In full-page advertisements this week in newspapers across North America — including this one — the National Hockey League told fans it wanted to "apologize to you for the time we've missed," its quaint spin on the lockout it imposed and the labor dispute that delayed the season's opening.

There now, don't you feel better?

The ad was signed "The National Hockey League," not "Commissioner Gary Bettman," maybe on the premise fans are more likely to welcome back the league itself than the commissioner who has presided over a lost season and two lockout-shortened versions.

In any case, "the time we've missed" is nearly over.

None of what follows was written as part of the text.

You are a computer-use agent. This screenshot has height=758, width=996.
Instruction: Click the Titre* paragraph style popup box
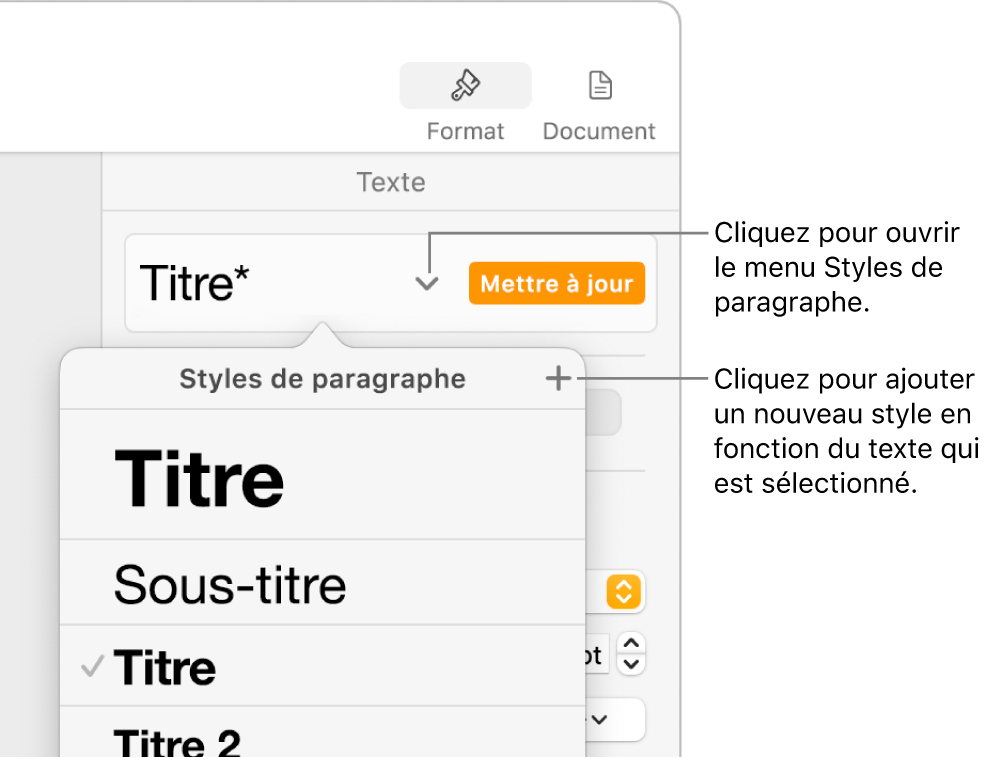click(270, 284)
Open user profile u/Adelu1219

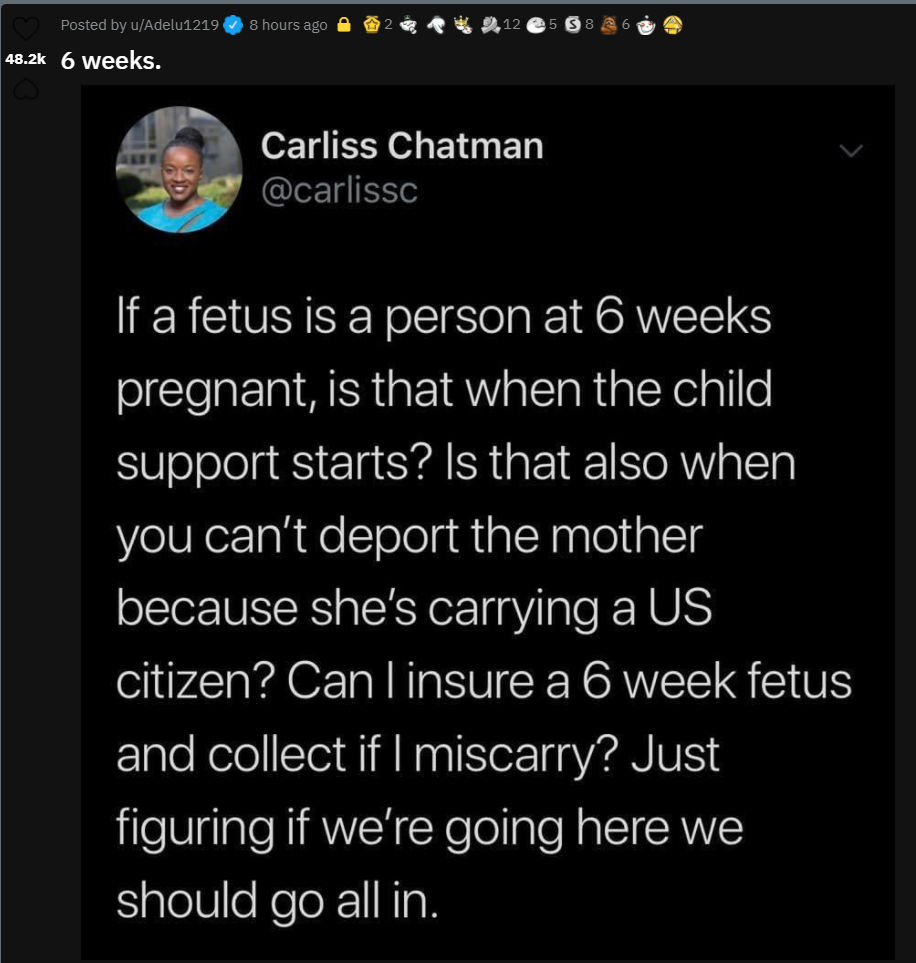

A little more than seven months after the Kings won the Stanley Cup in one of the most dominant playoff performances in league history, they will raise their banner and get their bling Saturday at Staples Center before a nationally televised game against the Chicago Blackhawks.

Bettman will be in the house but won't participate in the ceremony, and an NHL spokesman said the commissioner always attends these occasions but never goes on the ice. Bettman couldn't save us from a labor war, but he will at least spare us the distraction of hearing him mercilessly booed.

What will happen after the Cup banner goes up and the curtain is raised on this curtailed NHL season is difficult to predict.

One theory holds that teams whose players skated with European or minor league clubs will have an advantage because they won't need time to regain their form. If that's the case, Boston, Chicago, Detroit, Edmonton, Montreal, Ottawa, Philadelphia, St. Louis and Washington could thrive.

Another theory suggests teams that made few roster moves will be in good shape because they won't have to learn new players' tendencies. That includes the Kings, who have brought back every player from last season except little-used enforcer Kevin Westgarth, and the Chicago Blackhawks, who have made few changes.

Who will have an advantage?

"It's a great question, but let's be perfectly clear: This is uncharted territory for the entire league," said Ed Olczyk, a former King who will be an analyst on NBC's telecast Saturday.

"Back in the lockout of '94-95, we had a 31/2 -week training camp and played eight or nine exhibition games and then we got locked out and didn't come back until January to play the 48-game schedule. So at least you had an idea and a feel and a sense of system and lines and all those types of things. I think this is really wide open."

Kings Coach Darryl Sutter, the only current NHL coach who coached during the previous lockout-shortened season, said his experience leading the 1994-95 Blackhawks probably won't be of much value now.